Hjort and team sequenced the children’s epigenomes using a “platform that investigates almost a million sites across the whole genome,” she says.
Hjort says that she typically studies the epigenetics of such conditions as diabetes, with interventions including medication or lifestyle changes that are often considered to have stronger physiological effects than mental disorders and talk therapy. “To be honest, I did not think that we were going to observe many epigenetic differences between the children of mothers with post-traumatic stress disorder during pregnancy versus mothers without it,” Hjort says. “I was very wrong.”
The difference 1% makes
To her surprise, Hjort says that they found striking differences between the cortisol levels of children who had received the family therapy and those that had not, and at the same time there were modest changes in epigenetic signatures – from 1% to 10% methylation difference, which is considerable for epigenetic studies.
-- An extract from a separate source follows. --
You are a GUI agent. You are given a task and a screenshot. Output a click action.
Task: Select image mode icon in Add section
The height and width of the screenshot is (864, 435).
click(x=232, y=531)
However, the finding should be taken with a grain of salt, Hjort says. Since epigenetic studies examine so many sites across the genome, researchers need tremendous sample sizes to be certain that the patterns they identify do not result from chance. “You would need maybe 1,000 participants” before drawing firm statistical conclusions, she says.
Studies of that size have a considerable cost, she adds – each epigenome analysis costs about €400.
Nevertheless, where were these differences in methylation between the children who received therapy and those who did not, and what could they be doing?
Gene linked to trauma resilience
The researchers identified a gene called HM13. HM13 is believed to play an important role in fetal development and has been associated with restricted growth of the fetus andplacental stress during pregnancy. But of greater interest to the researchers, a previous study involving adults with severe mental illness found that differences in the methylation of HM13 were associated with childhood trauma, specifically sexual abuse. Since epigenetic markers can be passed down from parent to child, this could suggest that therapy might be able to mitigate some inherited generational trauma.
Hjort says that several of the other spots with different methylation patterns unfortunately are not well described – in most instances, we do not know what these sections of DNA code for, if anything, or how methylation might affect their activity.
“Methylation changes can affect gene expression, but we do not know how much methylation change corresponds to gene expression change. This is not one to one.”
Hjort says that future studies also need to examine how long any methylation changes caused by therapy last – whether the biological signature persists for days, weeks, months or years after therapy is over is unclear. “A 1% methylation change – does it matter? Over a lifetime, it may,” Hjort says.